Царь Иудеи Ирод наконец умер, что, пожалуй, всем нам на руку. В последние несколько лет своей жизни он все больше и больше терял рассудок; мне известно, что император совсем перестал ему доверять и, возможно даже, подумывал о том, чтобы от него избавиться; и если бы дело дошло до войны, то это сплотило бы народ и императора, как ничто другое. Всего за несколько дней до смерти Ирод казнил одного из своих сыновей, заподозрив его в измене, что дало императору повод для очередной остроты. «Я, — сказал он, — скорее бы согласился быть свиньей Ирода, чем его сыном». Как бы то ни было, на смену старому царю пришел его другой сын, который с открытым сердцем предложил свою дружбу Риму, и потому возможность военной кампании представляется теперь достаточно отдаленной.

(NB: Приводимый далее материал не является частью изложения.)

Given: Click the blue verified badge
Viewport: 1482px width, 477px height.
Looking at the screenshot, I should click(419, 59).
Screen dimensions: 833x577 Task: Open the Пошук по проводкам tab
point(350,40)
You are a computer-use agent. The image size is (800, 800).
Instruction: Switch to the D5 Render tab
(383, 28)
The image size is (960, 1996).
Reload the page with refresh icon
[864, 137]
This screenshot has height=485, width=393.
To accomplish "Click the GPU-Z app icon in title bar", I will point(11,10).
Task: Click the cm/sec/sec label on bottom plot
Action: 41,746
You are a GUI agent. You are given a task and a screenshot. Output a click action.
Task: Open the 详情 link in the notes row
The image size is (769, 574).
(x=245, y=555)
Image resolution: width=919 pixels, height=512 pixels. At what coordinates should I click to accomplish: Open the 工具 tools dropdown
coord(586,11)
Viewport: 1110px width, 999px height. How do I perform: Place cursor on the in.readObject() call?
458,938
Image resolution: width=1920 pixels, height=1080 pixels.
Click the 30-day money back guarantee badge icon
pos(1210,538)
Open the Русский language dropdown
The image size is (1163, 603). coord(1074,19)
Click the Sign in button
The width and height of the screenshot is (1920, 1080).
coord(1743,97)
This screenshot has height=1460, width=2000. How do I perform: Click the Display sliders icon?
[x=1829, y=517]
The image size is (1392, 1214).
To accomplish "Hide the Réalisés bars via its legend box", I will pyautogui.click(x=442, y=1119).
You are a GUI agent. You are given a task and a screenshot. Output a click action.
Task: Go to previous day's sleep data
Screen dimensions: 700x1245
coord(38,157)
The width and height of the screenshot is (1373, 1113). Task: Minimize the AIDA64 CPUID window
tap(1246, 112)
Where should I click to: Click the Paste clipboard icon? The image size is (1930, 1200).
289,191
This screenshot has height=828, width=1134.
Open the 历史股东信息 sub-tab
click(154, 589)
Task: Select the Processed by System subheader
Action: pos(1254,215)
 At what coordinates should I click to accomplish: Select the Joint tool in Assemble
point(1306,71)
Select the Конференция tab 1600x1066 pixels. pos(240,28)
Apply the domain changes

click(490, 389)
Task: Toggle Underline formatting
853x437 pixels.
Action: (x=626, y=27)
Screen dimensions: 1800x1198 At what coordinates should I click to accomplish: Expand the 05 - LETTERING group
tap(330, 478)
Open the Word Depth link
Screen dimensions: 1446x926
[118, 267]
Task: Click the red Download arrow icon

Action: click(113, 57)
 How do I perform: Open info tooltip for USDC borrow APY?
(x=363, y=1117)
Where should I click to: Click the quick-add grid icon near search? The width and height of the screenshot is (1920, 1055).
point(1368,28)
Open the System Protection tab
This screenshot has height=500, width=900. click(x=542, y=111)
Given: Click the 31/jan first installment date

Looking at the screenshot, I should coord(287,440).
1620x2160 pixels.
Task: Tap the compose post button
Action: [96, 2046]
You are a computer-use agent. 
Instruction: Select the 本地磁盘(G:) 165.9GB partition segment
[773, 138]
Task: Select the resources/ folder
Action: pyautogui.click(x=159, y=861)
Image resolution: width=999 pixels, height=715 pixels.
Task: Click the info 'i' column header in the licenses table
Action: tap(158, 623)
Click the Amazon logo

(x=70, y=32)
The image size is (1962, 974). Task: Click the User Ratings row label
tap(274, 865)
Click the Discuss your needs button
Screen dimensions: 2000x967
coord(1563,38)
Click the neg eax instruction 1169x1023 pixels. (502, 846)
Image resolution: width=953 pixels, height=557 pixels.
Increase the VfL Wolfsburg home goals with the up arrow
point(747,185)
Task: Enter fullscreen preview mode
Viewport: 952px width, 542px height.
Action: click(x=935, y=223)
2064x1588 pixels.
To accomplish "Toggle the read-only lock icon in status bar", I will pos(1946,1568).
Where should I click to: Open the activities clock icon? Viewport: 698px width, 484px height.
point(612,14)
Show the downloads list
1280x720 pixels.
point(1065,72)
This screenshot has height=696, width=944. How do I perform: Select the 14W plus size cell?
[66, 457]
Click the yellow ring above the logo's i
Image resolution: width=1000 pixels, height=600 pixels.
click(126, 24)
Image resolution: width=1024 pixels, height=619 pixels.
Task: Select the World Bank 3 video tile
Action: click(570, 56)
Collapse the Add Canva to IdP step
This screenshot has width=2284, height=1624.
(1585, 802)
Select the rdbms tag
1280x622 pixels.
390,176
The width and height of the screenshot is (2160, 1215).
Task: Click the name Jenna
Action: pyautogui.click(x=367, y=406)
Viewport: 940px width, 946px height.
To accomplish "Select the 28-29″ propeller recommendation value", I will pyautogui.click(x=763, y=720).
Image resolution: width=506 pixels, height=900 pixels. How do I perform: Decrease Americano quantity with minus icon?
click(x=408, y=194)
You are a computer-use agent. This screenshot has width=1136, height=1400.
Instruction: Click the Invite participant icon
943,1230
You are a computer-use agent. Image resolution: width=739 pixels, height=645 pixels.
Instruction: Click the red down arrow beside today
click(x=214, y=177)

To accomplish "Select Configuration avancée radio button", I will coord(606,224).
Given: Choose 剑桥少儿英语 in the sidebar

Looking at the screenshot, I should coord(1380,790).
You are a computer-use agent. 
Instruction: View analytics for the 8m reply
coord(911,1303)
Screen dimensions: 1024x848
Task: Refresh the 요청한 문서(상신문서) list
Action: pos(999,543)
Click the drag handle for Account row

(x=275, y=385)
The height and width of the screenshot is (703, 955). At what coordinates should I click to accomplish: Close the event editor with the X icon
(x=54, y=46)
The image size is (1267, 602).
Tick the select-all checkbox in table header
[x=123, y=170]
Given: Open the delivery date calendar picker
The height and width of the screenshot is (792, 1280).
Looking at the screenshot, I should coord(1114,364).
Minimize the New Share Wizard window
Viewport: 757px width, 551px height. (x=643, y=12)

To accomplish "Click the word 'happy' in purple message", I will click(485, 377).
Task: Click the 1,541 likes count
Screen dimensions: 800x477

Со смертью Ирода совпал, несколько предварив ее, отъезд из Рима этого противного маленького иудея Николая Дамаскина, к которому император всегда был так привязан. Сия новость может показаться мелочью, недостойной упоминания, но тем не менее его отъезд, по моему мнению, имеет некоторое касательство к нашему будущему, ибо огорчил императора сверх всякой разумной меры. Теперь у него не осталось никого из его старых и близких друзей, и с каждым месяцем он становится все более угрюмым и замкнутым, что не может не сказаться на его власти и влиянии, которые постепенно начинают ускользать из его рук.

А хватка его действительно, похоже, ослабевает, хотя и не в такой степени, чтобы дать повод для неоправданных надежд. Вот тебе типичный пример: в этом году он отклонил громкие требования сената принять тринадцатое консульство, сославшись на возраст и усталость. Когда стало совершенно ясно, что он не отступит от своего решения, сенат попросил его назвать имя своего преемника на этом посту. И кого, ты думаешь, он назвал — Гая Кальвисия Сабина! Тебе о чем–нибудь говорит это имя? Если нет, то позволю тебе напомнить, что он старый цезарианец — старше самого императора — и однажды, тридцать пять или около того лет назад, был консулом при триумвирате и принимал участие в морских битвах с Секстом Помпеем под командованием императора и Марка Агриппы. Другой — некто Луций Пассиен Руф (если ты можешь представить себе человека со столь непримечательным именем в роли консула), о котором ты мог слышать. Он один из новых людей, и я не имею ни малейшего понятия о том, насколько он предан императору, но, полагаю, он всегда будет на стороне власти, кто бы у нее ни стоял. Итак, консульство на этот год не обещает ничего, что могло бы в конечном итоге помешать твоему приходу к власти. Дряхлый старик да безымянный выскочка — вот и все!